Huh? Wages fell? If the country was doing so well how is it possible that families were earning less?
The answer is that while the country was doing well during the past few years — at least on paper — not everyone did equally well. Indeed, many fell behind.
For instance, the IRS reports that the nation’s 400 richest taxpayers are actually getting richer. The average filer in this group earned $263,306,000 in 2006 — that’s up from a mere $74,709,000 in 1996. The percentage of all income earned by our top 400 represented 1.31 percent of the total gross income in 2006. In 1996 the top 400 filers earned .66 percent of all income.
In other words, the income of the very rich doubled relative to everyone else’s in a ten-year period.
Wage Trends
Okay, what about workers? If you look at real hourly wages — how much people earn corrected for inflation — you can see that income remains about where it was in the early 1970s, more than 30 years ago. The chart below by Stan Sorscher, which was posted originally by WashingtonPolicyWatch.org, shows how wages have fared over the years.

Economists usually say that wealth is derived from four basic sources: land, labor, capital and entrepreneurial ability. As a society during the past few decades we have come to value land (think of rising home prices), capital (think of stocks and bonds) and entrepreneurial ability (folks who start new companies). Left in the dust have been people who actually work.
- Smith makes $100,000 in profit from the sale of a prime residence owned at least two years. The federal tax? Zero. Notice that there is no Social Security tax on real estate profits.
- Jones starts the Whatever Corporation. The company develops a new way to change TV channels and gets a patent for the idea. Jones sells stock in the company 14 months after he started the firm for $100,000. His tax? Because the money is a long-term capital gain from the sale of an asset he pays 15 percent, or $15,000. Again, notice that there is no Social Security tax on capital gains profits.
- Green has worked at the North company for 15 years.

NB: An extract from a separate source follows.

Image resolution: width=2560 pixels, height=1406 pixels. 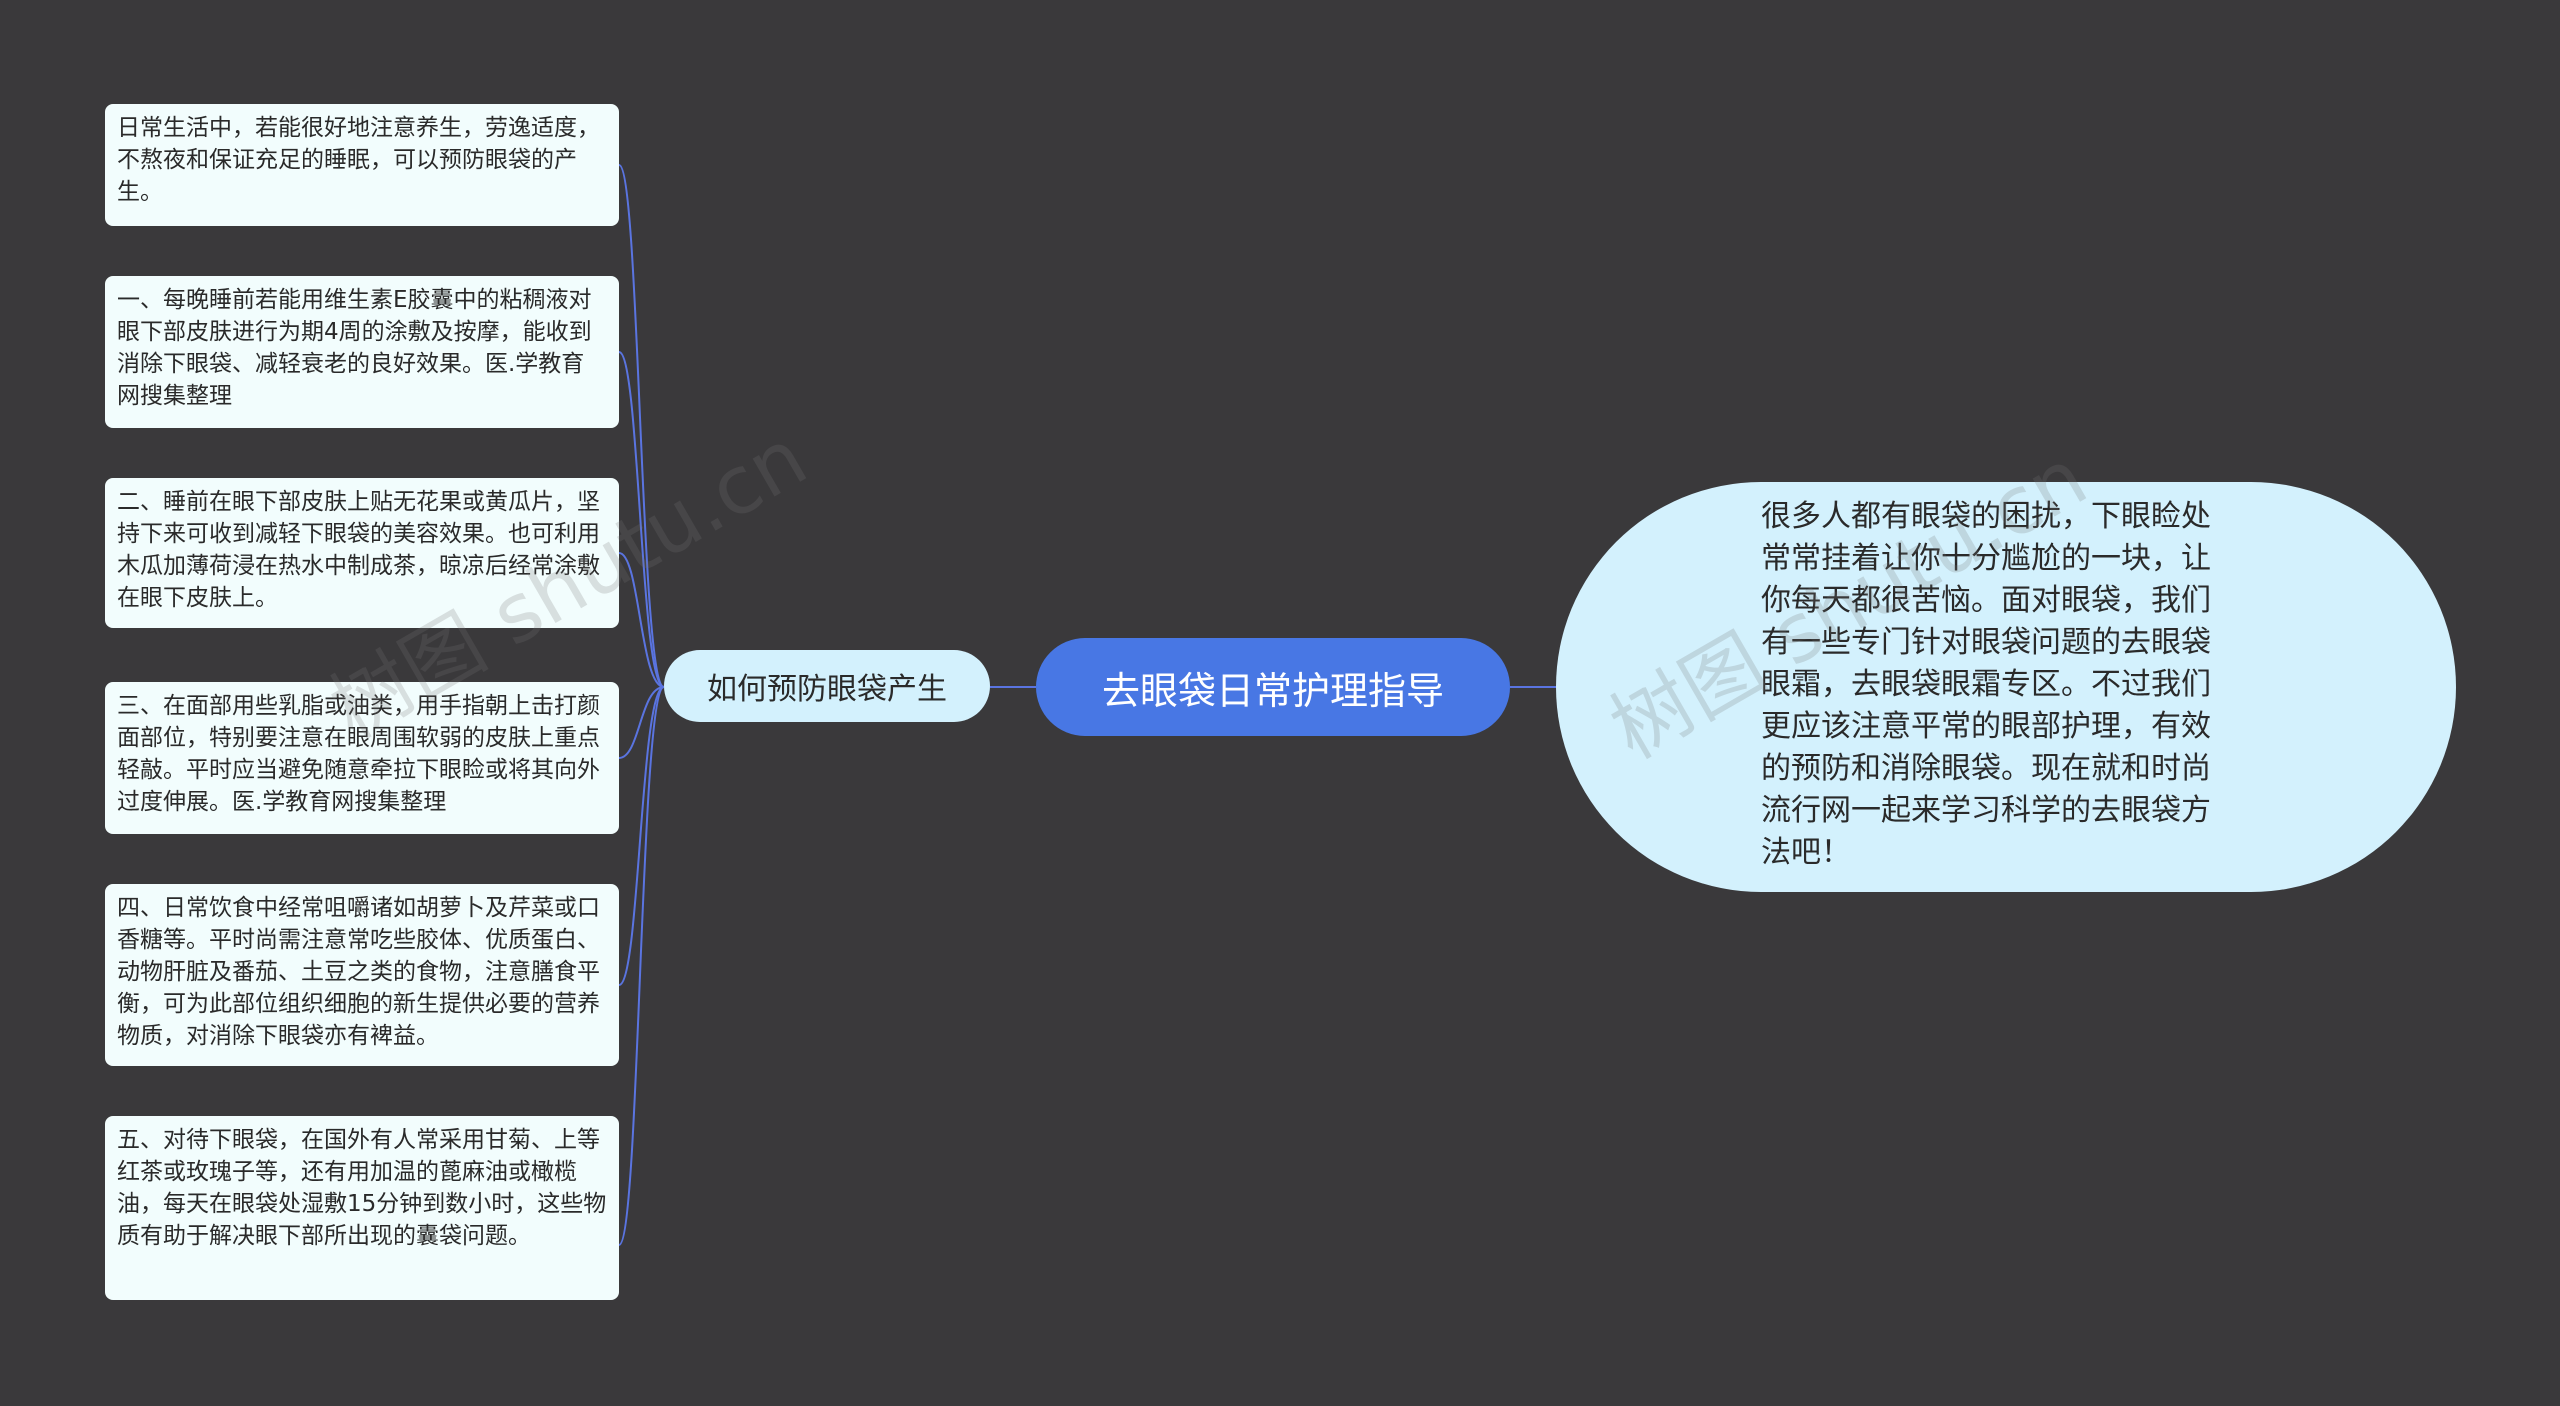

By working overtime he has an adjusted gross income of $99,950. The tax? $21,971 — PLUS Social Security taxes.
What you’re seeing here demonstrates the value of lobbyists and PAC contributions. People don’t pay smaller taxes because they’re virtuous or saintly, they pay less because they have more power in Washington.
Inflation
There is little doubt that you earn more than your parents. Indeed, even if you have the same job and the same skills as your parents there’s no doubt that you are earning more — at least in cash terms.

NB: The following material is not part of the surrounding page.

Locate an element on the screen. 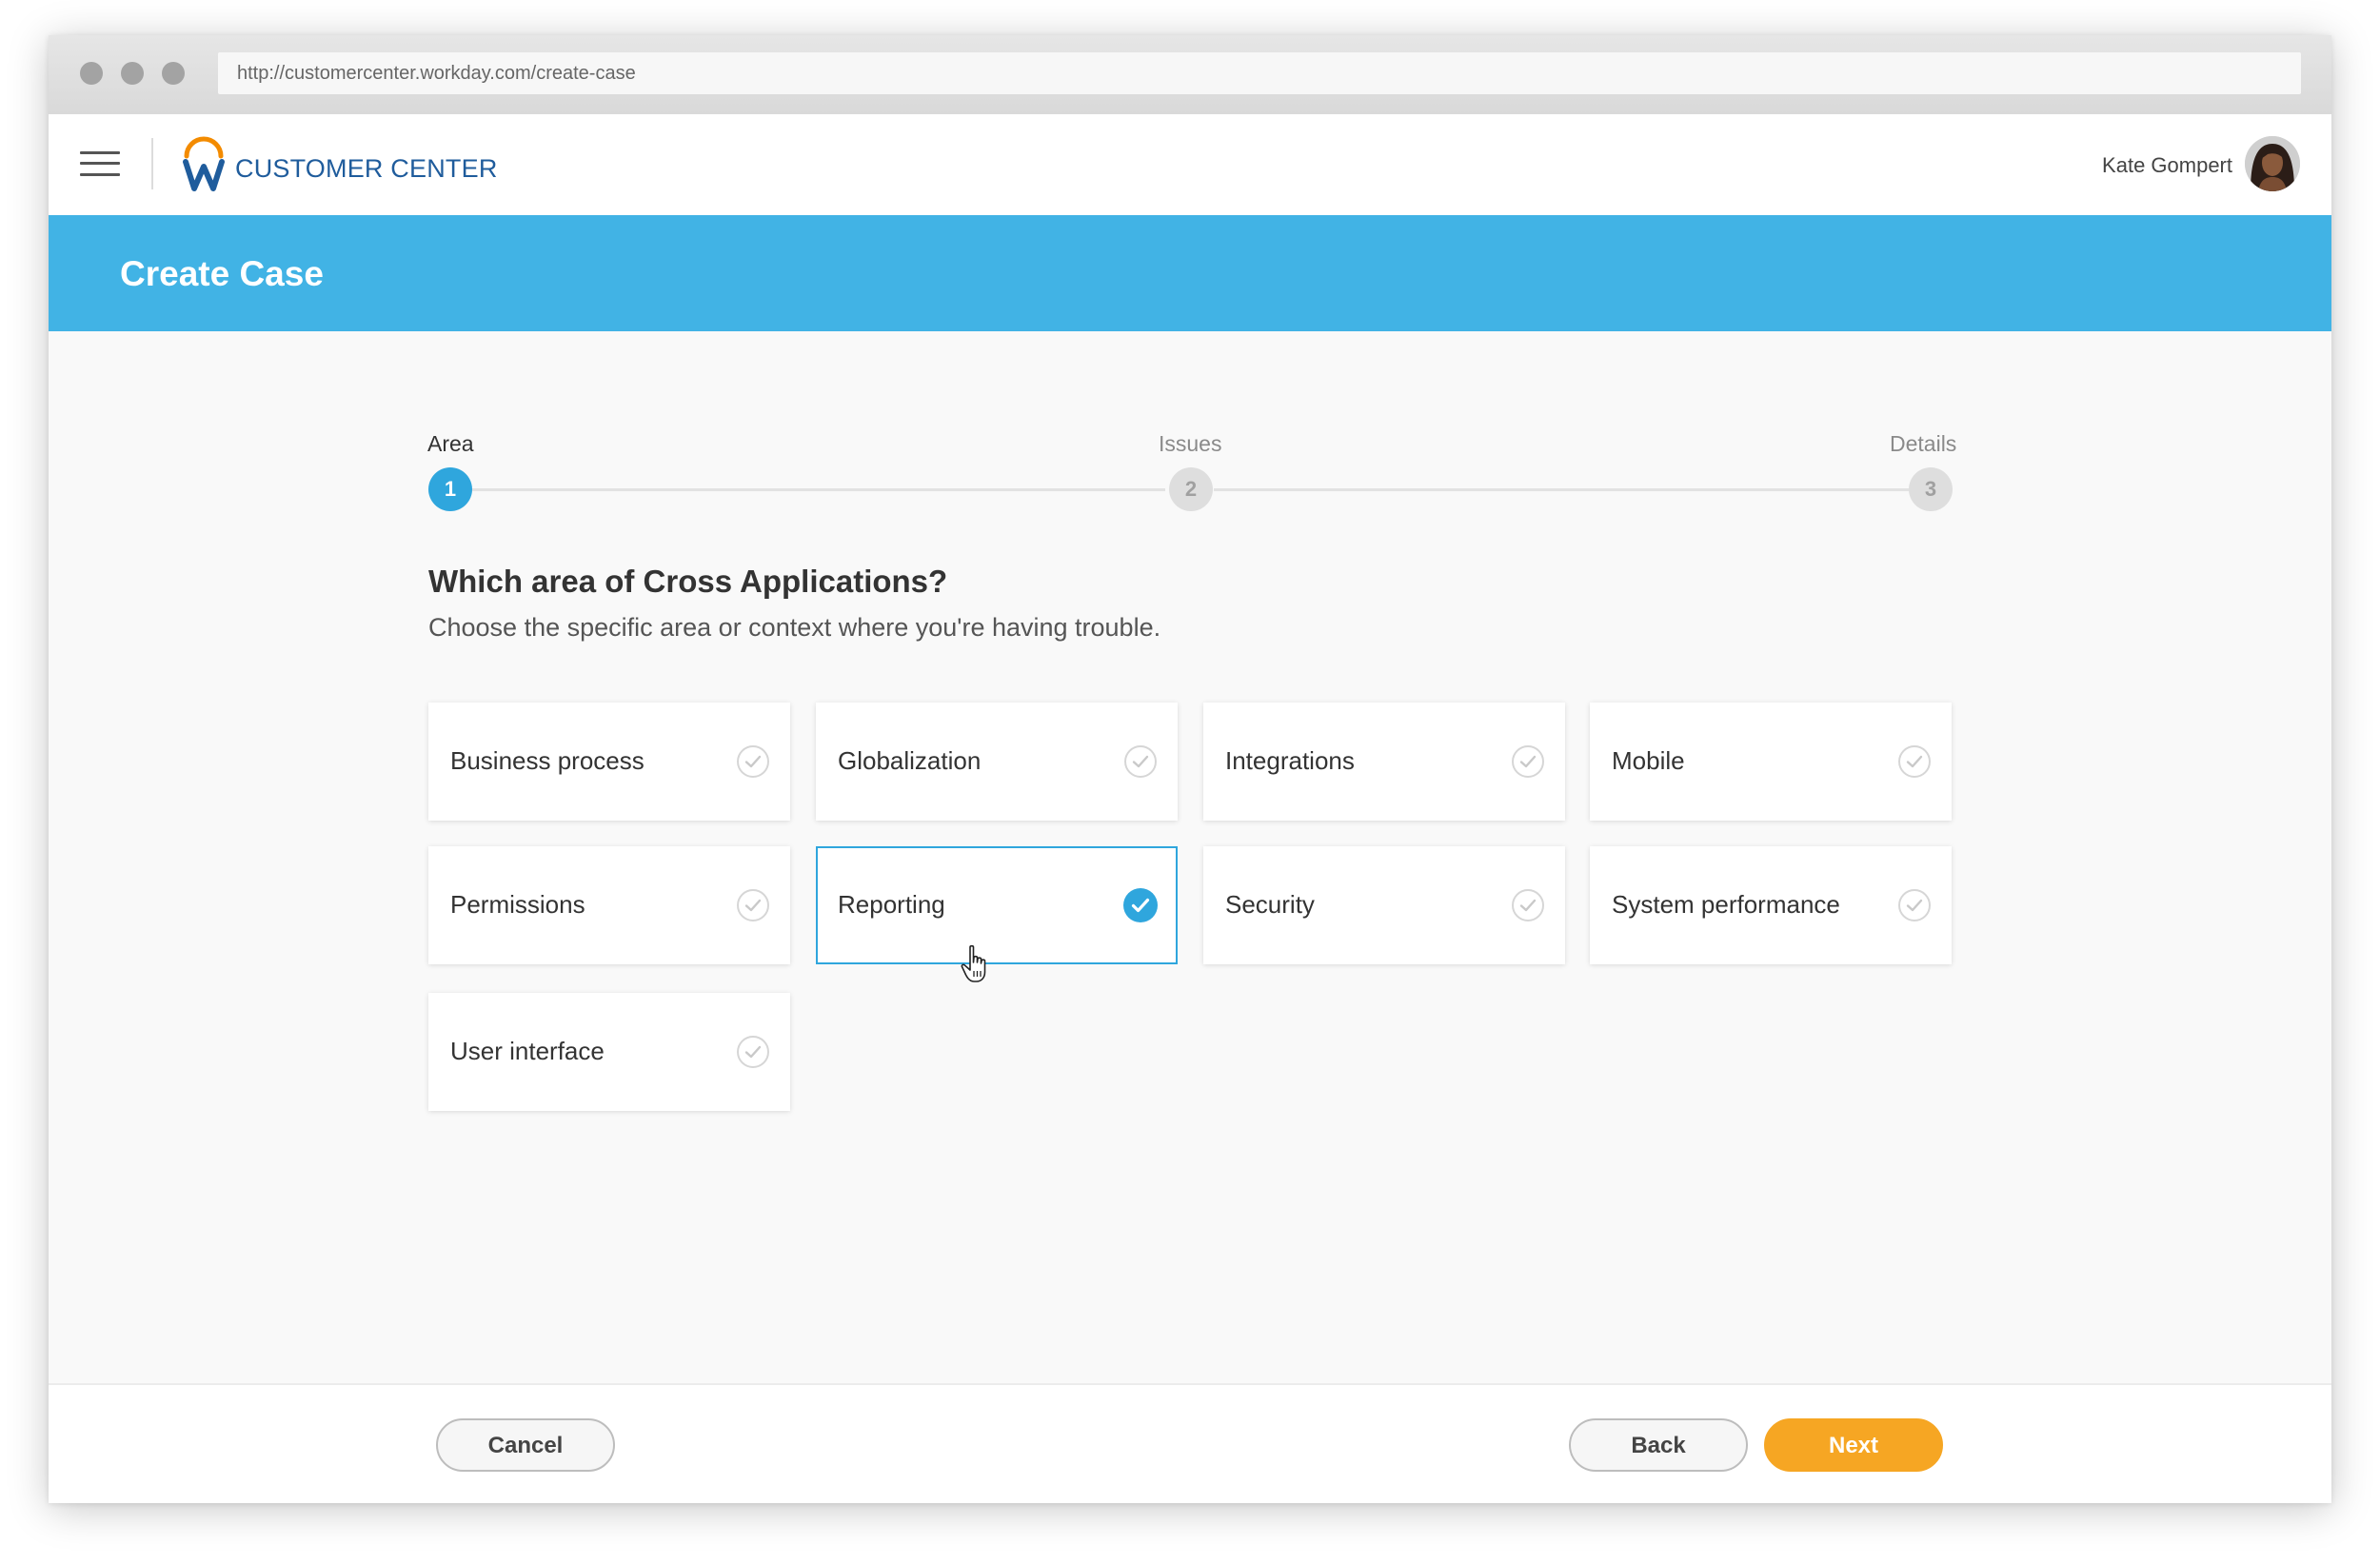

However, the real measure of wealth is not how many dollars you have, it’s what those dollars buy. A few years ago I was in Romania and had a dinner which cost roughly 500,000 old Leu. While 500,000 is a huge number, the cost of the dinner in terms of dollar values was about $13.

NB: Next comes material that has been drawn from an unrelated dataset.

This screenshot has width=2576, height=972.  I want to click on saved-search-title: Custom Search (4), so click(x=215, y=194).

We need more dollars today in part because inflation over time has made money less valuable. For instance, imagine that someone made $20,000 in 1980. Today you would have to make $51,503.16 to have equal buying power.
What To Do
Your real financial goal is not so much to have more money, though that would be nice, as it is to have more buying power. There are several steps you can take to advance your personal finances.
- Save. You cannot buy a home or stock or anything else without savings. Moreover, you need savings if you lose a job or have a sudden expense.
- Get as much education and training as possible — these are resources which can never be taken from you.
- Even if it means a lower salary, look for jobs with benefits. You’ll be grateful after just one medical bill.
- Buy a home with a fixed-rate mortgage. See if you qualify for FHA financing or, if you have military service, for a VA loan.
- Get married. Seriously. A good marriage is one of the keys to financial success.